### BRIEF
Copy out every line from the one containing "The image size is (480, 360). How do I perform: Select" through the one containing "Action: 258,944", requests included, adding 129 to each coordinate in the answers. Leave out all other lines.

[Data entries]
## begin

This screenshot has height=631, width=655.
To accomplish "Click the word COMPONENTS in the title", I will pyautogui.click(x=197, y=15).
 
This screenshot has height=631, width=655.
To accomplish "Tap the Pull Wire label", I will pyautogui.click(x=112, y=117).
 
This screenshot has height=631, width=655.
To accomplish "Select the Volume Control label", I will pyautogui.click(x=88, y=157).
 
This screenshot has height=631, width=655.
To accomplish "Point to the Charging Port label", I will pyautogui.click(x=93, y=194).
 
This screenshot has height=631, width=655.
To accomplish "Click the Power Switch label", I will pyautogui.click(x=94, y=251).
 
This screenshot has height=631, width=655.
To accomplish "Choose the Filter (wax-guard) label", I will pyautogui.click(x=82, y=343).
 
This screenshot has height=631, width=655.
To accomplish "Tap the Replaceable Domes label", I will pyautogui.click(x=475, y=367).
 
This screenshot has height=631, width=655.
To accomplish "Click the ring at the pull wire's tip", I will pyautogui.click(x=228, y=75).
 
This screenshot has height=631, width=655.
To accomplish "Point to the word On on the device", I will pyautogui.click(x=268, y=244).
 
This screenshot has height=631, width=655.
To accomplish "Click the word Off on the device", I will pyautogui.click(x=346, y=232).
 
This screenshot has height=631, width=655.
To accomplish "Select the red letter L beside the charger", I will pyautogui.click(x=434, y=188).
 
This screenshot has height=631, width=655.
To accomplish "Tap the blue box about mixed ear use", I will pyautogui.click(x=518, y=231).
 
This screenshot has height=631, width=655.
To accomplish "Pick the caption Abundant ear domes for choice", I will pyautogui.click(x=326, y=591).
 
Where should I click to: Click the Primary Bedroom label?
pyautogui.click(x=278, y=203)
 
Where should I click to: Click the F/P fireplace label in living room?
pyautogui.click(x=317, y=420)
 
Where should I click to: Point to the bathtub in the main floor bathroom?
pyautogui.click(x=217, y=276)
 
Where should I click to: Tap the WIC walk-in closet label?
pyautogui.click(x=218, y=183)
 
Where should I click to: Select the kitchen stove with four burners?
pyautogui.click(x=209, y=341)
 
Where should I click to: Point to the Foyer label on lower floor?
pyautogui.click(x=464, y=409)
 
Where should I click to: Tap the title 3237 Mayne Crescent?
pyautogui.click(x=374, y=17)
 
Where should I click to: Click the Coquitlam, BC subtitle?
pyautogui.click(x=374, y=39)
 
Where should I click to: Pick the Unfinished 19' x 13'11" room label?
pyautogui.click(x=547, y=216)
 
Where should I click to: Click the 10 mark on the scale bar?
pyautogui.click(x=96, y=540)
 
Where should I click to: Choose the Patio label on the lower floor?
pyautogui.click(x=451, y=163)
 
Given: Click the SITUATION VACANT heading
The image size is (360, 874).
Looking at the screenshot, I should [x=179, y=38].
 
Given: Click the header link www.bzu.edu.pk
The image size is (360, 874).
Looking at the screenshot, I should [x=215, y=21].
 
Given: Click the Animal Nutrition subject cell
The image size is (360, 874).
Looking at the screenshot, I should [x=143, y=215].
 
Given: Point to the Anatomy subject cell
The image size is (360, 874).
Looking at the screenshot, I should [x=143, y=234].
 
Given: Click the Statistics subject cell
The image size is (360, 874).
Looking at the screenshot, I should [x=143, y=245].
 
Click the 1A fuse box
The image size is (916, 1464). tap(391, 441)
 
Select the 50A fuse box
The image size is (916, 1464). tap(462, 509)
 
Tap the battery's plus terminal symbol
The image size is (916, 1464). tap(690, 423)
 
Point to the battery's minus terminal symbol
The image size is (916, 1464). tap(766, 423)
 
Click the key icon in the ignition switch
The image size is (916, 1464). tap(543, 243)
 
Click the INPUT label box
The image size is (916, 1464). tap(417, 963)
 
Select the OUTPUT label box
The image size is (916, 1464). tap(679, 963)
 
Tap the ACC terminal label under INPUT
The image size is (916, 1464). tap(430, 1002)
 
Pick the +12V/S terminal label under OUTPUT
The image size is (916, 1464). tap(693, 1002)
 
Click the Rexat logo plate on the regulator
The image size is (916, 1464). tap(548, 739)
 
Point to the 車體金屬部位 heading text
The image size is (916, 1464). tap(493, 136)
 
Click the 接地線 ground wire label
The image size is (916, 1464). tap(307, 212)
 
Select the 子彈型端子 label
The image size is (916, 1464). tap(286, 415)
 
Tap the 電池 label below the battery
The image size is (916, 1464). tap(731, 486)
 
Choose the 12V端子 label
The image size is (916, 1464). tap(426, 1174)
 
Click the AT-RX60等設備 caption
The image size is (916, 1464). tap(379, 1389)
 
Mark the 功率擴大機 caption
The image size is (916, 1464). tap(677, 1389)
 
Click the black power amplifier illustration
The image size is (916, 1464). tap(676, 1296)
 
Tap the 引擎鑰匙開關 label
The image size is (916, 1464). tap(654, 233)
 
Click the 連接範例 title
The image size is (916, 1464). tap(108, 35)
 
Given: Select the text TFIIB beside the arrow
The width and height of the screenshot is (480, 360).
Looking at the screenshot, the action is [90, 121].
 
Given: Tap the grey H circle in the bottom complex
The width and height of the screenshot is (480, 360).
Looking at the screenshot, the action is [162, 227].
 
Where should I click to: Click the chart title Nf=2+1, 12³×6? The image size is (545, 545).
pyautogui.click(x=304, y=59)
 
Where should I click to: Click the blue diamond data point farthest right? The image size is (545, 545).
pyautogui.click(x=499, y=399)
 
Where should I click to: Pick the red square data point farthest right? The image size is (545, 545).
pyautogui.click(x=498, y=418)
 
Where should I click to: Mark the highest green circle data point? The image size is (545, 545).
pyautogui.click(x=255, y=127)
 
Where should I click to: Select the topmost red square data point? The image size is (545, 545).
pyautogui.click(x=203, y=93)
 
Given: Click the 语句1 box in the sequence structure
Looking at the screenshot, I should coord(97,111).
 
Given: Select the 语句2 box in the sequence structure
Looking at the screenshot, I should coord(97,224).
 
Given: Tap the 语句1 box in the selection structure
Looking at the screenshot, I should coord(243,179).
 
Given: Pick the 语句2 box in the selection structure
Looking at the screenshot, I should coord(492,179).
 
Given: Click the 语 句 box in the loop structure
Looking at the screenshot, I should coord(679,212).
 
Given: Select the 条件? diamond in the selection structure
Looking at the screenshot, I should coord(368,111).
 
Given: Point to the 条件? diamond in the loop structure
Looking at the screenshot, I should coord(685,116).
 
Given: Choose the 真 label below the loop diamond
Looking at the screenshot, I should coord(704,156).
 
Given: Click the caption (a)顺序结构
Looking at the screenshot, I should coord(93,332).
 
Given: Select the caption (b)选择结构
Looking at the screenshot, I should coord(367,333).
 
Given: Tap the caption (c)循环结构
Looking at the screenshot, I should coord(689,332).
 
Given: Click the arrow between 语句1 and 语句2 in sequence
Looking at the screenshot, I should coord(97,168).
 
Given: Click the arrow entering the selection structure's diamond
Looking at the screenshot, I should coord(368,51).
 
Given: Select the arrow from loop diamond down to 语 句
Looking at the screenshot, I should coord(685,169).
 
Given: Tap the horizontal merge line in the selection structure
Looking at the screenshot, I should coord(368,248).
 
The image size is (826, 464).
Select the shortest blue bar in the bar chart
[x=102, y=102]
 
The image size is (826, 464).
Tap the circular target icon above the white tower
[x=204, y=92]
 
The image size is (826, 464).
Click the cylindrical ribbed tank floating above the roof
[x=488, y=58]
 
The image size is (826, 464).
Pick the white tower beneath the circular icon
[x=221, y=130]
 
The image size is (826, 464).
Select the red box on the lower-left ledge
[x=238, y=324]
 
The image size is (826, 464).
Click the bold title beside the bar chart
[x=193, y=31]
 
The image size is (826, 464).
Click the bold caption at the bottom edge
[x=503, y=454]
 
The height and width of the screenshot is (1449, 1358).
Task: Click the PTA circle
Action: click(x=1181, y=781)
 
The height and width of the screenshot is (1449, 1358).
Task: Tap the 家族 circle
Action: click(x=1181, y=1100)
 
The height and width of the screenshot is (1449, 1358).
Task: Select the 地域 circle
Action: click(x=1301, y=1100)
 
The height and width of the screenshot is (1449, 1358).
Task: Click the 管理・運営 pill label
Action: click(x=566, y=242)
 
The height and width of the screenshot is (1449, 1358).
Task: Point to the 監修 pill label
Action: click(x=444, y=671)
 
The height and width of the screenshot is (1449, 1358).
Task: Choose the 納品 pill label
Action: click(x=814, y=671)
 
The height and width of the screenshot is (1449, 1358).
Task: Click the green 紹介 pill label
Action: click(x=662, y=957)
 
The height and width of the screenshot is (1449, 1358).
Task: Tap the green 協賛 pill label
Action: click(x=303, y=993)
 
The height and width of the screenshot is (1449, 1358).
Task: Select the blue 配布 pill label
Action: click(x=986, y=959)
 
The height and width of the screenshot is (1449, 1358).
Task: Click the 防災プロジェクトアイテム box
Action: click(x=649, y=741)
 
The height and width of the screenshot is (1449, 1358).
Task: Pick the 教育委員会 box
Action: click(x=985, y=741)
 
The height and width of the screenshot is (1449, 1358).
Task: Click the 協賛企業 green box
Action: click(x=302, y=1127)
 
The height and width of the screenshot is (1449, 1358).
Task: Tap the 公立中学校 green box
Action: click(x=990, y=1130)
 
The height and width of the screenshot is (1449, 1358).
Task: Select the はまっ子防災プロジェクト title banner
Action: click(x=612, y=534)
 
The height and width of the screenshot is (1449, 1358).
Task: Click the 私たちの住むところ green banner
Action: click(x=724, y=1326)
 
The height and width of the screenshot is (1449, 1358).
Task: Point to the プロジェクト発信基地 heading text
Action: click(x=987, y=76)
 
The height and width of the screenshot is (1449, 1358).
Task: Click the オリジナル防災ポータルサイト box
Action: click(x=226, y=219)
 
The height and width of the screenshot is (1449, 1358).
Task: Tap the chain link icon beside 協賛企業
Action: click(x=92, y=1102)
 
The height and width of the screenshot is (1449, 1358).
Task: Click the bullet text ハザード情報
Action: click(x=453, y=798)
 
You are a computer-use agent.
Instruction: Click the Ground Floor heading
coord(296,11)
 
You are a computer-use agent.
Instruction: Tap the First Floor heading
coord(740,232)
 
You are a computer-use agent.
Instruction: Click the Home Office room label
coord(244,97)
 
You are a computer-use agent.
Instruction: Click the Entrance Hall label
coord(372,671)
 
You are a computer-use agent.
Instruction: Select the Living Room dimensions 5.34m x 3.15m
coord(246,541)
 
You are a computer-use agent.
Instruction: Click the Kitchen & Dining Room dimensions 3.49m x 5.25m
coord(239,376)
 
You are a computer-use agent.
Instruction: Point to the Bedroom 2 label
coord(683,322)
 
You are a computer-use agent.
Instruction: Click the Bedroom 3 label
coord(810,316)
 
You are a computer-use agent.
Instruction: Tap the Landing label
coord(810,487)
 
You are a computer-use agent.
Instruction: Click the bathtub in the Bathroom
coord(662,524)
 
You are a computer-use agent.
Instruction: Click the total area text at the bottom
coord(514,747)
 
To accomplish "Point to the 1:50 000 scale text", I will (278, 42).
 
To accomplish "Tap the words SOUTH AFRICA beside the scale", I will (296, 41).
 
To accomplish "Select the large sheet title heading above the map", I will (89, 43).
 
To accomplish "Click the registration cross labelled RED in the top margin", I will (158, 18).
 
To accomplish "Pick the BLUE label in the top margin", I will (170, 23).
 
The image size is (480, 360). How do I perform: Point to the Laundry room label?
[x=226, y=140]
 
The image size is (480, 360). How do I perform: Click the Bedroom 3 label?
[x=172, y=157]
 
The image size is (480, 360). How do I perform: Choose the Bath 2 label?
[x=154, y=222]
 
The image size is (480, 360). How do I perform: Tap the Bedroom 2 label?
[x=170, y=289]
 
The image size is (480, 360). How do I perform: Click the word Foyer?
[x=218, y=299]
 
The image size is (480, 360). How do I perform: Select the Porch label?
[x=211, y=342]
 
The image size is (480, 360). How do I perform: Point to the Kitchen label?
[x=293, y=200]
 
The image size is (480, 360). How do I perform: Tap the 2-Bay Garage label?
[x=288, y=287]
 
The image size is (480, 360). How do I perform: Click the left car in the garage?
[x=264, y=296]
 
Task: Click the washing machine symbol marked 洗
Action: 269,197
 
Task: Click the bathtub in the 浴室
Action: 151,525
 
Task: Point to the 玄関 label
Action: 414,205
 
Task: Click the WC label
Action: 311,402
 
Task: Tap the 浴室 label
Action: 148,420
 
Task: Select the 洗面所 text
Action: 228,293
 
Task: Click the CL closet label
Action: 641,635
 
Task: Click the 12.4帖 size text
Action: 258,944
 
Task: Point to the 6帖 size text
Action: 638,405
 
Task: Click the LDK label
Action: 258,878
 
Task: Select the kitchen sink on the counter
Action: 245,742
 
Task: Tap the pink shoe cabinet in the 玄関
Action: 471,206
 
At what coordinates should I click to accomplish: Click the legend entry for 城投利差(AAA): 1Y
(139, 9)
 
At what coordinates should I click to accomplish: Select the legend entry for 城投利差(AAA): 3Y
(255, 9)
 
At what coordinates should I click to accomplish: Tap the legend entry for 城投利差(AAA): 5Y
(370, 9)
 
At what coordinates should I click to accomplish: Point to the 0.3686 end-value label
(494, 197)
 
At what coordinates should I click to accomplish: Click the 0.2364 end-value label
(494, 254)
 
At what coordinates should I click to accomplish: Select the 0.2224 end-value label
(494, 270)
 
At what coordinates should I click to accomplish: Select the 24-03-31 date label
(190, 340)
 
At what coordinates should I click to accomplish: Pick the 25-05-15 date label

## end

### EXERCISE RESULT
The image size is (480, 360). How do I perform: Select the Porch label?
[x=340, y=471]
 
The image size is (480, 360). How do I perform: Point to the Kitchen label?
[x=422, y=329]
 
The image size is (480, 360). How do I perform: Tap the 2-Bay Garage label?
[x=417, y=416]
 
The image size is (480, 360). How do I perform: Click the left car in the garage?
[x=393, y=425]
 
Task: Click the washing machine symbol marked 洗
Action: 398,326
 
Task: Click the bathtub in the 浴室
Action: 280,654
 
Task: Point to the 玄関 label
Action: 543,334
 
Task: Click the WC label
Action: 440,531
 
Task: Tap the 浴室 label
Action: 277,549
 
Task: Select the 洗面所 text
Action: 357,422
 
Task: Click the CL closet label
Action: 770,764
 
Task: Click the 12.4帖 size text
Action: 387,1073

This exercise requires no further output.